Search the entries for lines with the string "each" and say how many there are, giving only the number.
Data for processing START
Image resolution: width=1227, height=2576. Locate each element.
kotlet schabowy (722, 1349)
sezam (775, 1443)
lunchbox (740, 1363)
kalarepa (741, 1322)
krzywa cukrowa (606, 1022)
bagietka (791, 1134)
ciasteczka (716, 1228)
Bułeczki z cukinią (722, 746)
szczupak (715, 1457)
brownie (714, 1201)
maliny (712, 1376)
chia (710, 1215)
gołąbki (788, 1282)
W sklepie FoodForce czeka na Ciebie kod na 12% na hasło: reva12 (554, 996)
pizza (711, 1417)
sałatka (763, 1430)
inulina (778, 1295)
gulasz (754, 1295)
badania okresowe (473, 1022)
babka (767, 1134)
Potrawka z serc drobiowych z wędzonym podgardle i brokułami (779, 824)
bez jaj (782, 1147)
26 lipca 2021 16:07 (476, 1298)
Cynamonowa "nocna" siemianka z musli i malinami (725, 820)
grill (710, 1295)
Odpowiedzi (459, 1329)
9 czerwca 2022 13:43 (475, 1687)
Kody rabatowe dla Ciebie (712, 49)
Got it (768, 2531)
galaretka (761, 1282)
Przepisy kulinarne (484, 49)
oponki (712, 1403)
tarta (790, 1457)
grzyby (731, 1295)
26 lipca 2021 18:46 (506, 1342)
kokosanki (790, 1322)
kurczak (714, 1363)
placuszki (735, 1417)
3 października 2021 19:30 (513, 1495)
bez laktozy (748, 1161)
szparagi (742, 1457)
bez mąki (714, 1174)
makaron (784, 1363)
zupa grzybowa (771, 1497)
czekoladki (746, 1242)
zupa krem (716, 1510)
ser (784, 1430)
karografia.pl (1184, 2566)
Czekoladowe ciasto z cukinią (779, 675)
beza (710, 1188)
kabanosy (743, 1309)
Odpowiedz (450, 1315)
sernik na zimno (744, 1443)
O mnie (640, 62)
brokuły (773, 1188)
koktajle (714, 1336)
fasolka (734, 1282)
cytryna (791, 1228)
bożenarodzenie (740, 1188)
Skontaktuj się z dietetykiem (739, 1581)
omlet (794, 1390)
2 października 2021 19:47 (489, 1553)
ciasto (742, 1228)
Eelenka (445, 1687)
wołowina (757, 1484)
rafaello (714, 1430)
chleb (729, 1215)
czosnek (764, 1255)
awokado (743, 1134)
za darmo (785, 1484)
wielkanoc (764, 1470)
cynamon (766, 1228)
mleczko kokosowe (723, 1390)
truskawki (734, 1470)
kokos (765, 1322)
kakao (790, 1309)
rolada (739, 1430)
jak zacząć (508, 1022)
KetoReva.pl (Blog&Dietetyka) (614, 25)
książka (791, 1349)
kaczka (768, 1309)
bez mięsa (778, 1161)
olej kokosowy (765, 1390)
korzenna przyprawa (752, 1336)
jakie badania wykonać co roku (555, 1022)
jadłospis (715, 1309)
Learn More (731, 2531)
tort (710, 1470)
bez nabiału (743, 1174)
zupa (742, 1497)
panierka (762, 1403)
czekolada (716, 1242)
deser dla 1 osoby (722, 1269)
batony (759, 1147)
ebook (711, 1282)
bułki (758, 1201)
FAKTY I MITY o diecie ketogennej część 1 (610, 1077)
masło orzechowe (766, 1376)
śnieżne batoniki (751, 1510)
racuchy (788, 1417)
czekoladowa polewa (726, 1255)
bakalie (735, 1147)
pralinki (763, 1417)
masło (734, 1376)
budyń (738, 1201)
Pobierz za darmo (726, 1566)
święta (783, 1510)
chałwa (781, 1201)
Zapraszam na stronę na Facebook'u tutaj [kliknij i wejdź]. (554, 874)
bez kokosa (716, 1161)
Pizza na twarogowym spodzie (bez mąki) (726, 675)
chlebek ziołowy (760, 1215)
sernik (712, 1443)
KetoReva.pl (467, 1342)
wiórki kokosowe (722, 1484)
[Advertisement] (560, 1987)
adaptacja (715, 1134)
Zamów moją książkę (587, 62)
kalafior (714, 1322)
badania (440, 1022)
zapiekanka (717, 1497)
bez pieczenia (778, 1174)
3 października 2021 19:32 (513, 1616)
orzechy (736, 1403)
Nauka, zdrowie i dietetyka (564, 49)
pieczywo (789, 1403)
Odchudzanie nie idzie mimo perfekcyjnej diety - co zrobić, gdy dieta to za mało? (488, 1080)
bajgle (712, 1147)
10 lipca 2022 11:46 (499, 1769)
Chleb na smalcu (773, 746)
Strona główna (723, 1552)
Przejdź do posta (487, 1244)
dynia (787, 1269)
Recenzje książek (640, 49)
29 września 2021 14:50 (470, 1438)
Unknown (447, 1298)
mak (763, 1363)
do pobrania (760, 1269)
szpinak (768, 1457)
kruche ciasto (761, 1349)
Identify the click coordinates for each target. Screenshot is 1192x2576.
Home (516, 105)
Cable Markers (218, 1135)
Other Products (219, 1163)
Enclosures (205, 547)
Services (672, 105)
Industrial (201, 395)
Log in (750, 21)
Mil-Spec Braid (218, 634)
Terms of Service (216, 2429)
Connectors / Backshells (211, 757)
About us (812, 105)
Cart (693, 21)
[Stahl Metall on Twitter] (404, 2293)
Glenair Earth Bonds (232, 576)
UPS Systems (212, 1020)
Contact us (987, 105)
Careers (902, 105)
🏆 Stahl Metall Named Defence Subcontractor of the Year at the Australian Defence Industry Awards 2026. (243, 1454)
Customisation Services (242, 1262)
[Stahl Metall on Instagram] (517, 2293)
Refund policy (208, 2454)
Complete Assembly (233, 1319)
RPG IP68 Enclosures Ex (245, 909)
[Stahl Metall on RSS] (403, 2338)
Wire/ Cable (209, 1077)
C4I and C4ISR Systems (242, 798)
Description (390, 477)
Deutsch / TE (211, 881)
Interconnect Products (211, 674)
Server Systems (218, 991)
Data for processing END
* Output *
2